We found five eligible trials but one was unpublished. These trials included only adult patients (16 to 60 years of age). We included 2868 patients in our review. The analysis shows a better chance of avoiding recurrence of the tumour in patients who received chemotherapy including escalated BEACOPP. In those with early unfavourable disease, 22 patients (95% confidence interval (CI) 18 to 29) had to be treated to prevent one tumour recurring within 3.5 years; in patients with advanced disease, 7 patients (95% CI 6 to 10) had to be treated to prevent such an event within 10 years. Treatment with escalated BEACOPP caused a higher risk of adverse events such as anaemia (10 times higher) and thrombocytopenia (19 times higher). However, this did not lead to an increased treatment‐related mortality. In addition, there was an eight times higher risk of secondary acute myeloid leukaemia or myelodysplastic syndromes in patients receiving escalated BEACOPP, but the total number of secondary malignancies did not differ statistically within both treatment groups. Differences regarding overall survival could not be shown, which might be caused by the short follow‐up time (less than five years) of three trials included. Since more than 70% of HL patients survived the first five years due to chemotherapy, the differentiation between regimens might needs more time to become apparent. Thus, a longer follow‐up and the inclusion of the recently closed EORTC 20012 trial will allow a more definitive answer with respect to OS.

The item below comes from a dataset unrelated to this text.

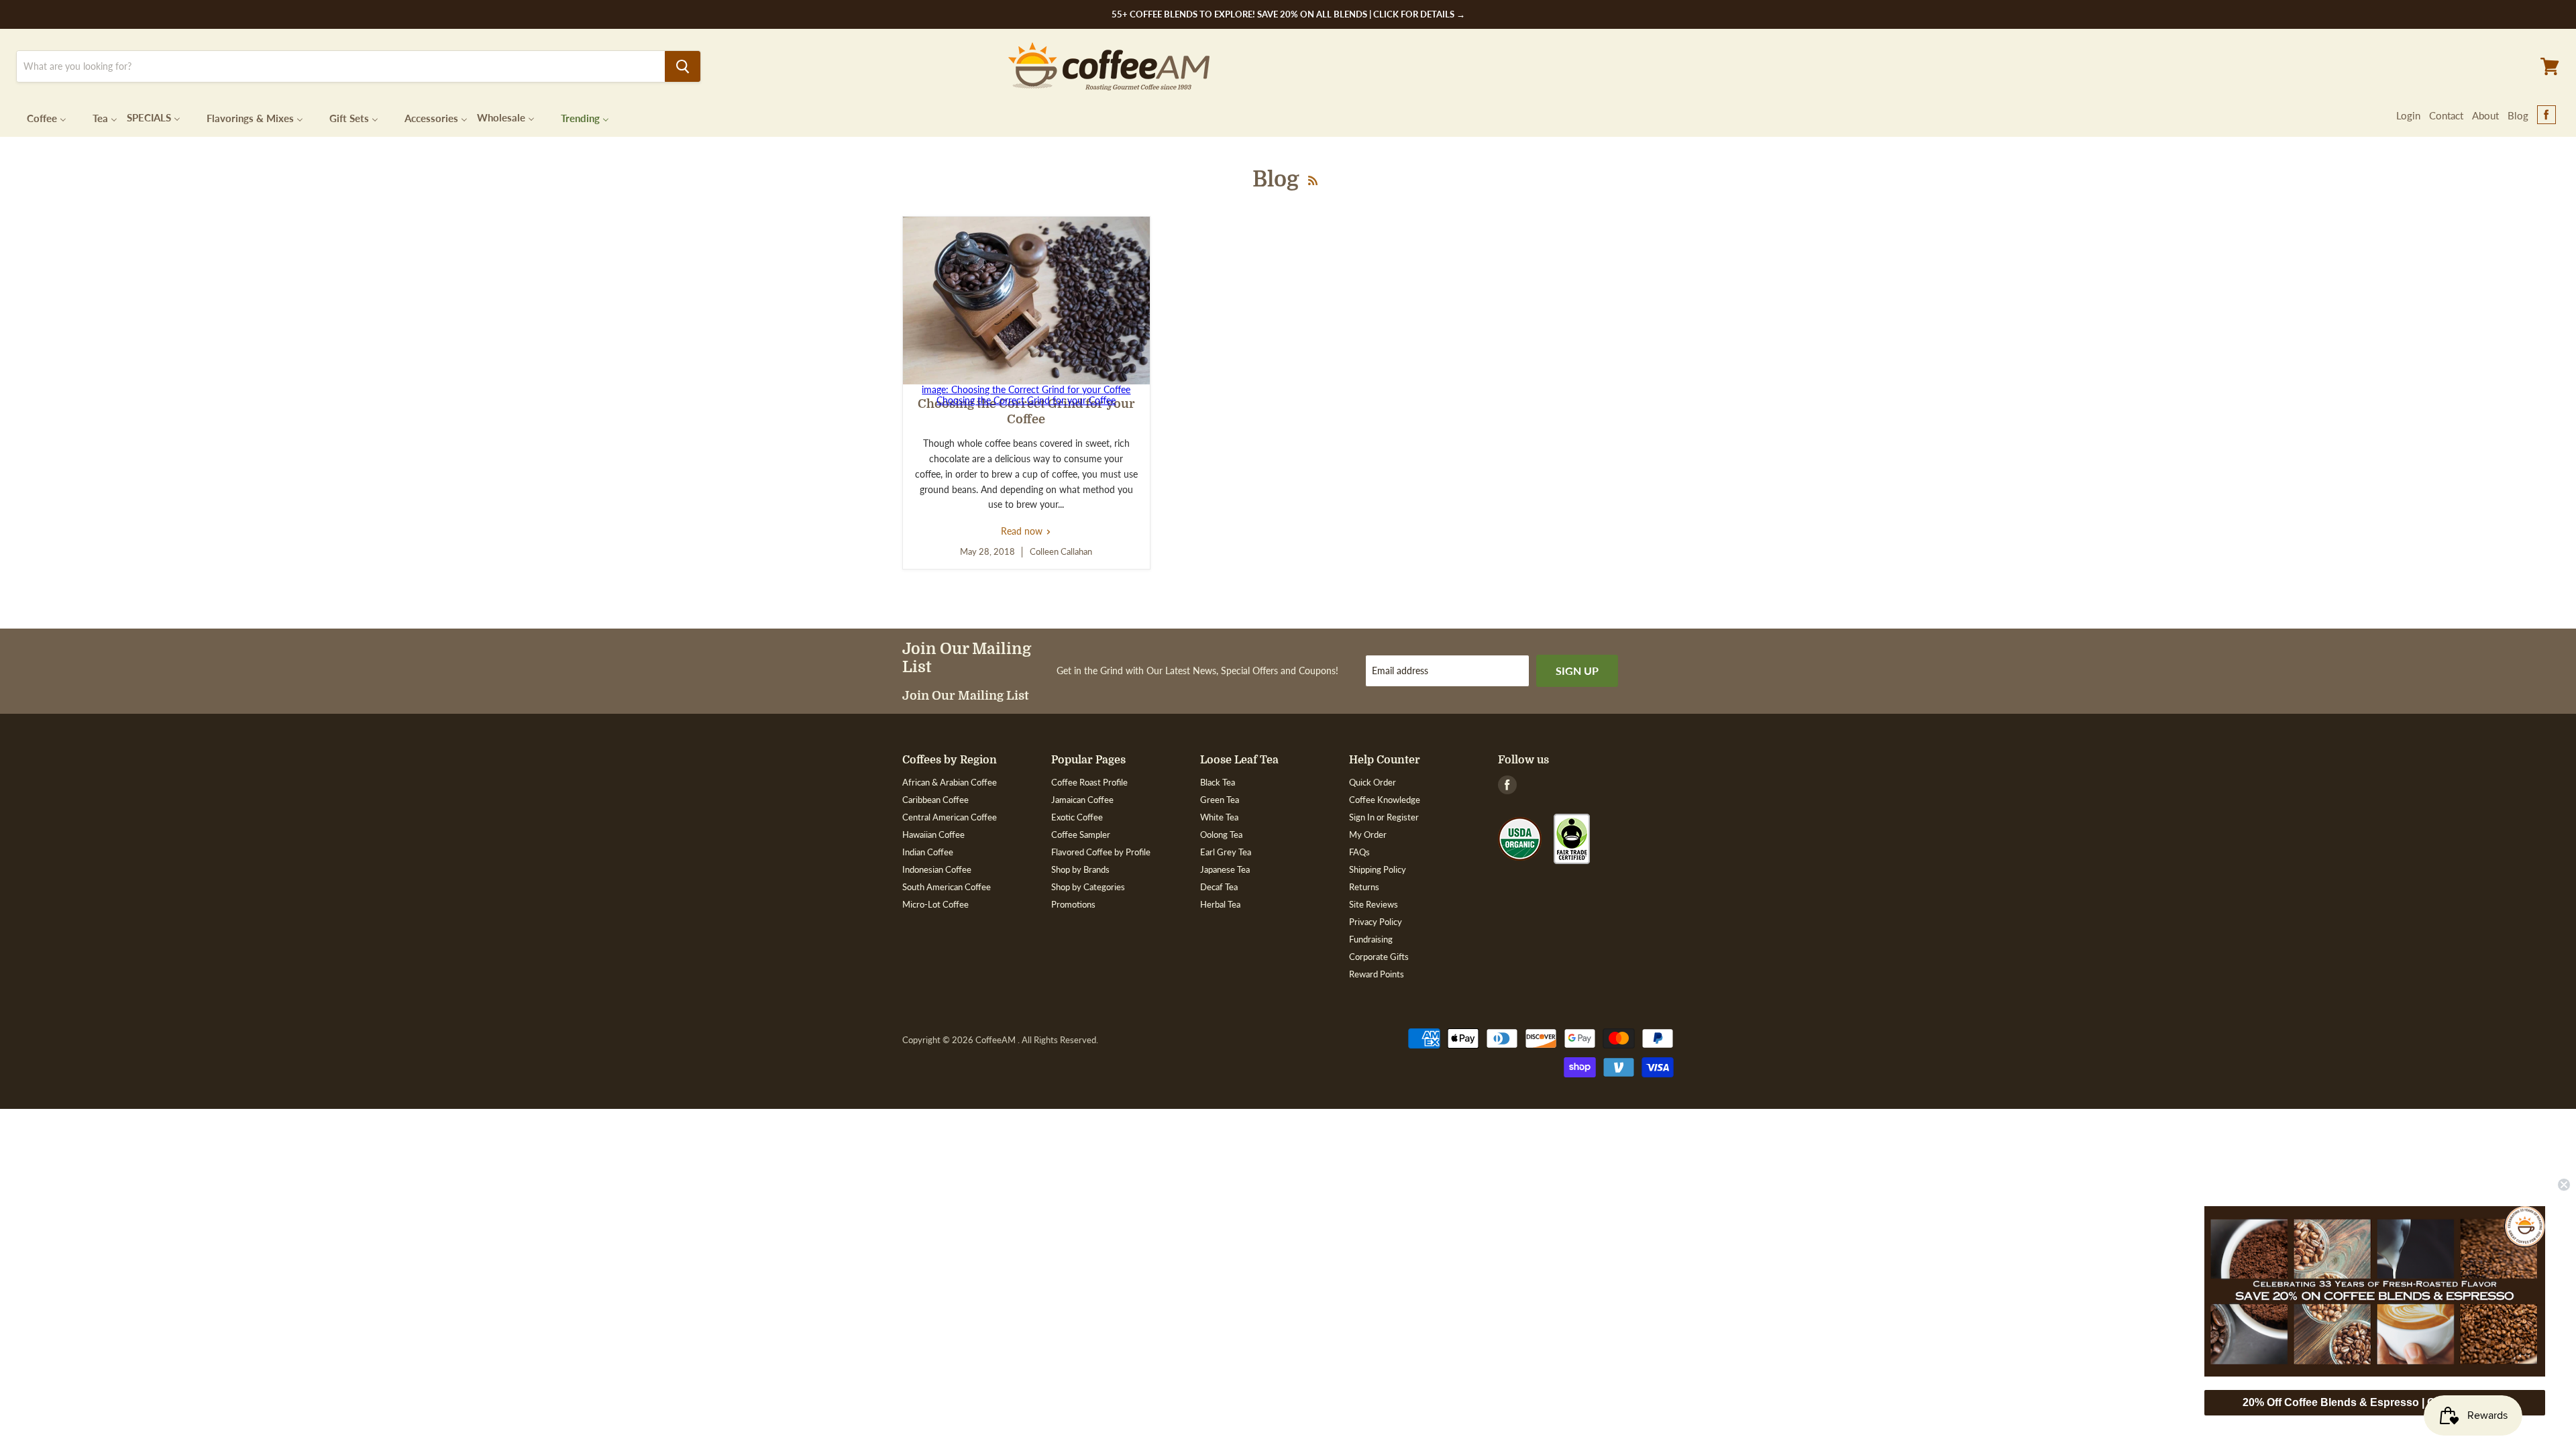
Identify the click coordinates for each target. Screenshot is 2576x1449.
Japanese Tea (1225, 869)
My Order (1368, 834)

Nevertheless, these results can only be extrapolated to adult patients (16 to 60 years of age) with early unfavourable or advanced staged HL. Older patients experience more severe treatment‐related toxicity and a higher mortality during treatment than younger patients, which leads to poorer survival outcome in the elderly. The randomised HD9elderly trial examined BEACOPP baseline compared to COPP/ABVD in patients older than 65 years and showed no statistically significant difference for overall survival (50% overall survival rate at five years in both arms), but an important higher rate of toxic deaths, 21% compared to 8%, after treatment with BEACOPP baseline. Therefore, treatment approaches for elderly patients are different from these for the adults ≤ 60 years and the results of this review are only relevant for adult patients younger than 60 years of age.